Überarbeitete EVB-IT schaffen Rechtssicherheit und fördern digitale Souveränität

Der IT-Planungsrat hat mehrere IT-Vertragsvorlagen überarbeitet, um den Behörden die rechtssichere Nutzung von Open-Source-Software zu ermöglichen. Künftig sollen bei neuen Softwareprojekten Open Source die erste Wahl sein und die Ergebnisse auf der Plattform OpenCoDE veröffentlicht werden. Anbieter sind verpflichtet, eine Übersicht über alle verwendeten Softwarebestandteile (SBOM) zu liefern, um mehr Transparenz und Sicherheit zu gewährleisten.

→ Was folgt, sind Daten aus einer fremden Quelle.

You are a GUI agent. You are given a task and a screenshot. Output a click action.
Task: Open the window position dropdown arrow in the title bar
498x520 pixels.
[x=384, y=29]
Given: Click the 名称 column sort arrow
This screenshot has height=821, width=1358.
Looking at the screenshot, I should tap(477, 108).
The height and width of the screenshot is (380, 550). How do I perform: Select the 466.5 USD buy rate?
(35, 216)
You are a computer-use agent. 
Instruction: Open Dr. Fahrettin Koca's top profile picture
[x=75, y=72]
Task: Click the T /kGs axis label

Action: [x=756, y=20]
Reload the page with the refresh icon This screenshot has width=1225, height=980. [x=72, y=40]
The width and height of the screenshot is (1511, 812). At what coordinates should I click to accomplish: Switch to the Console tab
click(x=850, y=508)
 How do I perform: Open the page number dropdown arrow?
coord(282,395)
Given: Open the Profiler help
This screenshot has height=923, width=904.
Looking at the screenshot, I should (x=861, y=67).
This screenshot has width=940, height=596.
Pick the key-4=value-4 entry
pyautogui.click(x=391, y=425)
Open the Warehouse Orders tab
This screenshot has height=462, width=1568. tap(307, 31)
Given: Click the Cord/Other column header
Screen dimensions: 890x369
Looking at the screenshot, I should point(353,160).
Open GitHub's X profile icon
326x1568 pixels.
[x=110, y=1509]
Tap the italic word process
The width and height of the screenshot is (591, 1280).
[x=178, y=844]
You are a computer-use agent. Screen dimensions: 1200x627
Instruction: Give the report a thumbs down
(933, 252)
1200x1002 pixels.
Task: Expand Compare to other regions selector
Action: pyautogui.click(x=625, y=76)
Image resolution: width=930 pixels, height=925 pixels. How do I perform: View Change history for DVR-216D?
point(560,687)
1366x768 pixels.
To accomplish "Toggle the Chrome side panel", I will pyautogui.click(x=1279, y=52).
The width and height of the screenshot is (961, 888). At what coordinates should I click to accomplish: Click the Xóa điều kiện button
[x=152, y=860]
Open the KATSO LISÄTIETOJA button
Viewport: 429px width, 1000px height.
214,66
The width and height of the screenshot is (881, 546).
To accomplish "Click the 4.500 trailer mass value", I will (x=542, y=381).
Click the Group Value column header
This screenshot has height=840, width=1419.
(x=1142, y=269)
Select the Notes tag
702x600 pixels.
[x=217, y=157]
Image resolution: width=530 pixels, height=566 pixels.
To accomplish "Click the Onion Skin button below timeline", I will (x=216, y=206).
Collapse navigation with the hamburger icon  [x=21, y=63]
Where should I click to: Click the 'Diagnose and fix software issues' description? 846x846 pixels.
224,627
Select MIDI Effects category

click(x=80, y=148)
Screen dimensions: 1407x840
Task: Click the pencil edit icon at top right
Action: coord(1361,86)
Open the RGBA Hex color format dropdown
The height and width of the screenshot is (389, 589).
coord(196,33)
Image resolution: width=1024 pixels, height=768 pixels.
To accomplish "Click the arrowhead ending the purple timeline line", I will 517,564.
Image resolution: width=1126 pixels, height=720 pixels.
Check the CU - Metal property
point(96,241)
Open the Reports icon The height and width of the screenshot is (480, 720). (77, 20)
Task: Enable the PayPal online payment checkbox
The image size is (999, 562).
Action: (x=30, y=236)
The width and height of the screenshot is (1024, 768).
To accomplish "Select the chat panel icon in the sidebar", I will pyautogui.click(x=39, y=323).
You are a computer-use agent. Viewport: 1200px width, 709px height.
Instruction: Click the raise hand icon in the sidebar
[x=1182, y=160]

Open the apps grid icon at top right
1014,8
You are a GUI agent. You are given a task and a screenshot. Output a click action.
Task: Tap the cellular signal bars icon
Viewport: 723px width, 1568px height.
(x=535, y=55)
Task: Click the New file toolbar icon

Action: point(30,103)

Die Änderungen beenden eine lange Phase der Unsicherheit, in der Open-Source-Anbieter oft benachteiligt waren. Behörden haben nun die Möglichkeit, gezielter zwischen Open-Source- und proprietärer Software zu wählen. Die neuen Regeln unterstützen die digitale Souveränität und fördern die gemeinsame Nutzung von Software zwischen Behörden. Zudem können durch Open Source langfristig Kosten gesenkt und Doppelentwicklungen vermieden werden.